Girişim Ofisleri sayesinde bugüne kadar neredeyse ortalama bir emlakçı kadar ofis görmüşümdür. Bir çalışma ortamını "ideal" yapan şey pek çok minik detayın birleşmesi bana göre. Benim için her şeyden önce ferah olması önemli. Sıkışık, basık bir ortam benim yaptığım işi sağlıklı bir şekilde yapmamı engelliyor. Yüksek tavan, yapay ışık değil gün ışığı ile aydınlanan, aynı ortamda çalışan herkesin geniş kişisel alanlara sahip olduğu bir ortam olmalı.
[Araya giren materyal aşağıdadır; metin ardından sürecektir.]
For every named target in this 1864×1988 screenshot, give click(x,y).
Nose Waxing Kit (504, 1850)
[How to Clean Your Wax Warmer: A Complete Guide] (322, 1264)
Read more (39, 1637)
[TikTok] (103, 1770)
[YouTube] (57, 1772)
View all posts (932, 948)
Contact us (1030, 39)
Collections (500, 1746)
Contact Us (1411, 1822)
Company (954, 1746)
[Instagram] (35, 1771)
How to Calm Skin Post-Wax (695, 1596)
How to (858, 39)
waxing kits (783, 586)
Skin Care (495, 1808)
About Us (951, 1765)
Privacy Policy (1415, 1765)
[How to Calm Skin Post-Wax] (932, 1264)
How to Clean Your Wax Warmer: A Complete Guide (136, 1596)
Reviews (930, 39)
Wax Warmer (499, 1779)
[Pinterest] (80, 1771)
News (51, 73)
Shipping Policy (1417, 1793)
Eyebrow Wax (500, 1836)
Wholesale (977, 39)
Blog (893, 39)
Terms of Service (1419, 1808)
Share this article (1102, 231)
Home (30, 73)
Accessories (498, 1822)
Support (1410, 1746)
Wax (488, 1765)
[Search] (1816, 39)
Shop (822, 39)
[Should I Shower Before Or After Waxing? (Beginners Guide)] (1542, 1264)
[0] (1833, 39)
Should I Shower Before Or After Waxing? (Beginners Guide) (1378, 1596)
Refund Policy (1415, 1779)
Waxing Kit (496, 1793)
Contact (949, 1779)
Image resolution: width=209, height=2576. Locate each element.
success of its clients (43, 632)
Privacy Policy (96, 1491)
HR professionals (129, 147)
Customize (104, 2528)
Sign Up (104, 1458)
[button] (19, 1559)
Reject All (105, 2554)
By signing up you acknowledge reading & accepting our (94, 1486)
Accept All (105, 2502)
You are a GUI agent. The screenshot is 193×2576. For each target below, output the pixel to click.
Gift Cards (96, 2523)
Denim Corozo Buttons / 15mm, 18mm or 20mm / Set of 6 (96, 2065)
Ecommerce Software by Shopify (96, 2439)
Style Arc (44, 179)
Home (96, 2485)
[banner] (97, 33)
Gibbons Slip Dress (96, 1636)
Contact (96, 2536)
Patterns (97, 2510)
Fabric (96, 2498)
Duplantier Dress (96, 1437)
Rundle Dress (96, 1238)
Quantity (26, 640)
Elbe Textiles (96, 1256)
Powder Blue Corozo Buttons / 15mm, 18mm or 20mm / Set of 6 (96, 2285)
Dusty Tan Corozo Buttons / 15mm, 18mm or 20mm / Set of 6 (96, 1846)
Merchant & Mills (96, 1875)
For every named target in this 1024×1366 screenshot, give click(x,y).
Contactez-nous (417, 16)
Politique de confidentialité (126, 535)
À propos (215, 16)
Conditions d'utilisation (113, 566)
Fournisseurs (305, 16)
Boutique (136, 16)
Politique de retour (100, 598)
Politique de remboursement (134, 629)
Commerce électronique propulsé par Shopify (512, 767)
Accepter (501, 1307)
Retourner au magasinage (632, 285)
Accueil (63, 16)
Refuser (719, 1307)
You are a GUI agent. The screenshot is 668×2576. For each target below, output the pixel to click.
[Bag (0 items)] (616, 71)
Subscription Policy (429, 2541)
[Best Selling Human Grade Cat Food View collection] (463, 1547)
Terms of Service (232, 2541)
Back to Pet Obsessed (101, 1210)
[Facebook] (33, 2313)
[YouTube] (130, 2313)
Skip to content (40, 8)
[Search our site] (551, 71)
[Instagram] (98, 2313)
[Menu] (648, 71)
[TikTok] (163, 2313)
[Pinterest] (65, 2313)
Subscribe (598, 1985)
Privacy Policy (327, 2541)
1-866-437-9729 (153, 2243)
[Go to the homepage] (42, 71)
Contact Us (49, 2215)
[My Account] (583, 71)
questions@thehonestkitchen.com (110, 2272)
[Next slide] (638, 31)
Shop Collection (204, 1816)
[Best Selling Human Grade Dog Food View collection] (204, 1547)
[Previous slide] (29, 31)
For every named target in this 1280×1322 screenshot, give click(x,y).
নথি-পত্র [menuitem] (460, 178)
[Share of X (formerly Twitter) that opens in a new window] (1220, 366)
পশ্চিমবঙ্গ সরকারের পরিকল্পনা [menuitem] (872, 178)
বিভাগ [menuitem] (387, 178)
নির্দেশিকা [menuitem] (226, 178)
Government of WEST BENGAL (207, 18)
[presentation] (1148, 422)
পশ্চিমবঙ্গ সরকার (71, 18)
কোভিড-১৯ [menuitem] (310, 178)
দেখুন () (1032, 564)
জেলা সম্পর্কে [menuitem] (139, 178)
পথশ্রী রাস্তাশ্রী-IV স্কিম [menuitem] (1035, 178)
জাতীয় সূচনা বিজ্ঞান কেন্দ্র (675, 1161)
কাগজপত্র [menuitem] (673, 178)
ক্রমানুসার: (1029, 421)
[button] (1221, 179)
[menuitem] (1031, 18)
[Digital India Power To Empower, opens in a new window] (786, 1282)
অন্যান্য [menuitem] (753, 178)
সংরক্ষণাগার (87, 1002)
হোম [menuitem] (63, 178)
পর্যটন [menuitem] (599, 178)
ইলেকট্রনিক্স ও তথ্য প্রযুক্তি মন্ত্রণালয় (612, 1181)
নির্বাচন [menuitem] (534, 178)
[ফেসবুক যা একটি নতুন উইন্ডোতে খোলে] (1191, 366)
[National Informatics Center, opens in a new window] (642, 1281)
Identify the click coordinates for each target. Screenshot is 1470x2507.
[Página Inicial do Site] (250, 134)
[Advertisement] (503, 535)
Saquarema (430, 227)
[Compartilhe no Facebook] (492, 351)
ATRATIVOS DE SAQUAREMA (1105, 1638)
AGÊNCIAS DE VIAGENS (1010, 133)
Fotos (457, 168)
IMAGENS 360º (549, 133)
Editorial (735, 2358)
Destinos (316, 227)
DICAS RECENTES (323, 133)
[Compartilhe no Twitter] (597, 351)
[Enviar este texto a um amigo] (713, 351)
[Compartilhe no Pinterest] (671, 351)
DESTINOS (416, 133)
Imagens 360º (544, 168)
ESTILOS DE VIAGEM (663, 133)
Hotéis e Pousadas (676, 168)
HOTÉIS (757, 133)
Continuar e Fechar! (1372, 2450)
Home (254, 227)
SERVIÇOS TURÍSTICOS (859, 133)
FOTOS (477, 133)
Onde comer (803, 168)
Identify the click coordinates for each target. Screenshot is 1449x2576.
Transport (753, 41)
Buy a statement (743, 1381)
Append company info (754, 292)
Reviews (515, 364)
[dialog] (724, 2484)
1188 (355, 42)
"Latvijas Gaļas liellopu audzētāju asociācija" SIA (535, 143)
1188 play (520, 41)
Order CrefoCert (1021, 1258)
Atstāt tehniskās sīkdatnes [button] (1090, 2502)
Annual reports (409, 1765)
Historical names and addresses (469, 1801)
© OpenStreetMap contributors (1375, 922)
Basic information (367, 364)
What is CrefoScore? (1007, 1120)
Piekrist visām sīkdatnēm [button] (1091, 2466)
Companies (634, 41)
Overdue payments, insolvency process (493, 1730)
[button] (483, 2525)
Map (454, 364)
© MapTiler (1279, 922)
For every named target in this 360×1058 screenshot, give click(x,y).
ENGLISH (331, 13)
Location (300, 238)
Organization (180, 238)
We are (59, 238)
Hiç kimse tüm gün boyunca yüzde 100 verimli çalışamaz ve ara verdiğinde doğru düzgün dinlenebileceği bir ortam olması önemli. Hareket edecek, mümkünse yürüyüş yapabileceği bir yer çok önemli. Hele bunu açık havada yapma imkanı olursa daha da iyi. Şanslıyımki şimdiki ofisin bahçesiyle bunu çözebiliyoruz.
Ayrıca ofisteki herkesin kolaylıkla ulaşabileceği her türden kitaplar, dergiler için bir kütüphanenin varlığı çok şey değiştiriyor. Kütüphanede iş alanıyla ilgili sektörel dergiler çok güzel, ama bunun yanında işle ilgili olan ve olmayan kitaplar da yer almalı. Bence birkaç mizah dergisi ve çizgi romanlar da mutlaka olmalı.
Ben gürültülü olmayan bir çalışma ortamına ihtiyaç duyuyorum. O yüzden örneğin ofiste işi gereği sık telefon görüşmesi yapanlar varsa onların daha rahat edebilecekleri ayrı bir alanları, odaları olmasında fayda var.
Sanırım genel olarak hayalimdeki çalışma ortamı sakin, ferah, insanın hem rahat konsantre olabileceği hem de gerçekten dinlenebileceği bir ortam. Ulaşımın zor ve çevrenin gürültülü olmaması da çok önemli. Şanslıyımki bu saydıklarımın çoğuna sahip bir çalışma ortamım var…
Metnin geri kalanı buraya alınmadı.